━━━━━ SOURCE DOCUMENT ━━━━━

Book your trip to Mars

Many private companies are trying to take us back to space by bringing capitalist market efficiencies to the industry which has traditionally been a government monopoly.
Book your trip to Mars

The biggest disappointment of living in 2013 is that we are living in 2013. Twelve years after 2001, we are still stuck on this planet. Arthur C Clarke wrote 2001: A Space Odyssey way back in 1968. Stanley Kubrick brought it to life in beautiful technicolour in the same year. Since then humanity has come a long way. We stepped on the moon, built space stations, made powerful computers that can be carried around, we are even building augmented reality glasses that can be worn on our heads. But what we have not been able to do is become an interplanetary species.

You know whom I blame for not being an interplanetary species. The communists. If the communists did not fall apart like a house of cards, and in the process stopped the Cold War, maybe all that competition to one up each other would have taken us beyond the moon to far away planets like Mars. But fall apart they did, and two decades later we find ourselves in a position where our wonderful world economy cannot even support such things as space shuttles. We as a very advanced species are reduced to a couple of space stations stalking the outer space. Of those only one is manned and even with that we find ourselves moaning about the cost of putting up six astronauts in a space the size of an American football field.

What communism has wrecked, capitalism is finally trying to fix. I reported last year that many private companies like SpaceX and XCOR are trying to take us back to space by bringing capitalist market efficiencies to the industry which has traditionally been a government monopoly and so has been riddled by its inefficiencies and red tape. Greg Klerkx, the author of Lost in Space: The Fall of NASA and the Dream of a New Space Age, calls these people ‘astropreneurs’. There is a new addition to the astropreneur community, and for once it is not concentrated on small goals like taking tourists into space for a few minutes’ journeys. Mars One, a Dutch non-profit founded by Bas Lansdorp who made his fortune as the founder of the wind energy company Ampyx Power, wants to send four people to Mars on a one-way trip.

━━━━━ INFORMATION SUPPLIED ━━━━━

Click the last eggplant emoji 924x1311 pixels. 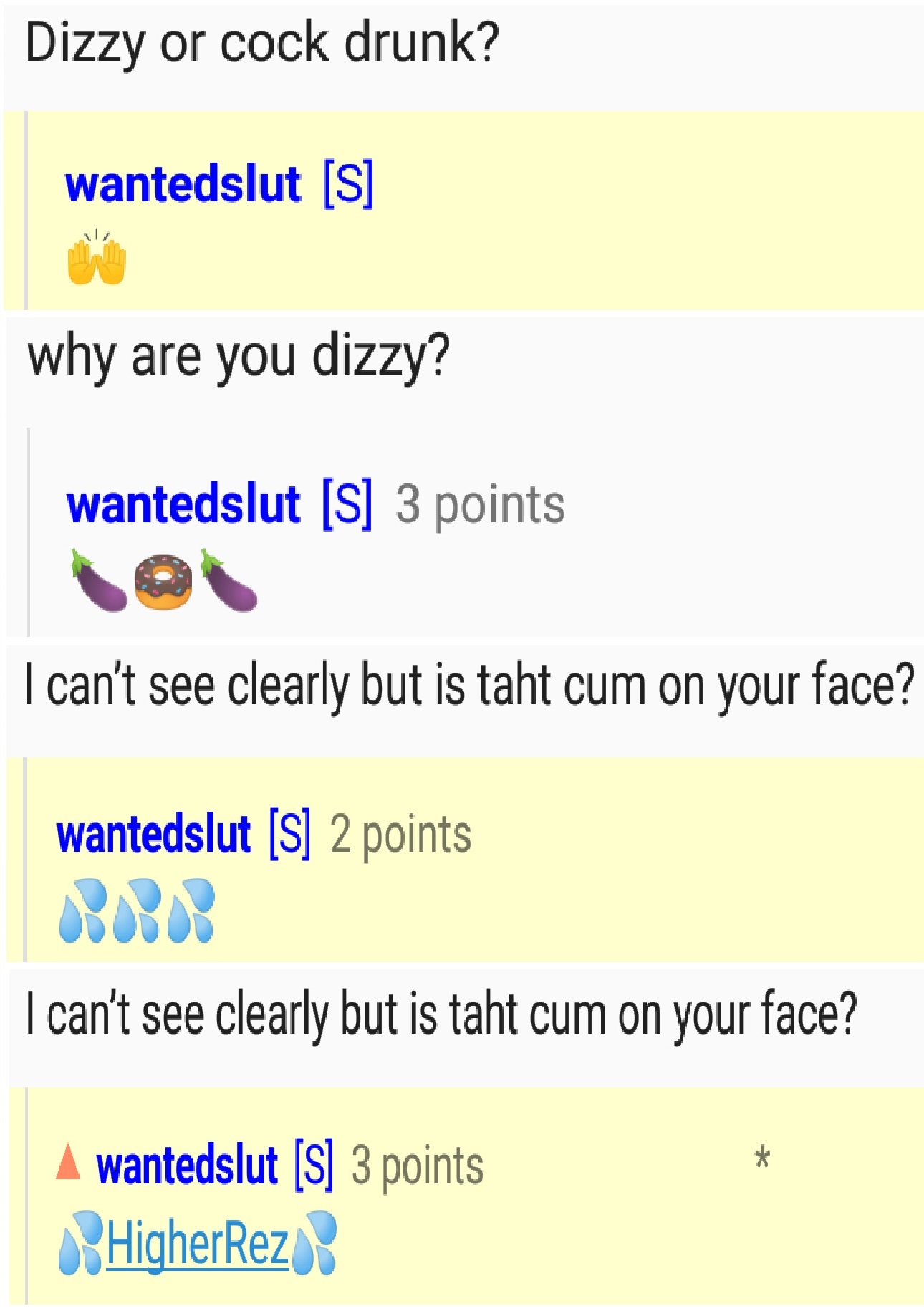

━━━━━

● WHAT THIS EXERCISE ASKS
1) According to the Mars article, who founded Mars One?
2) Duplicate the passage of the Mars article between "Many private companies are" and "become an interplanetary species.", inclusive.
Nothing in the listing is needed for what comes next.

● TASK ANSWERS
1) Bas Lansdorp

2)
Many private companies are trying to take us back to space by bringing capitalist market efficiencies to the industry which has traditionally been a government monopoly.
Book your trip to Mars

The biggest disappointment of living in 2013 is that we are living in 2013. Twelve years after 2001, we are still stuck on this planet. Arthur C Clarke wrote 2001: A Space Odyssey way back in 1968. Stanley Kubrick brought it to life in beautiful technicolour in the same year. Since then humanity has come a long way. We stepped on the moon, built space stations, made powerful computers that can be carried around, we are even building augmented reality glasses that can be worn on our heads. But what we have not been able to do is become an interplanetary species.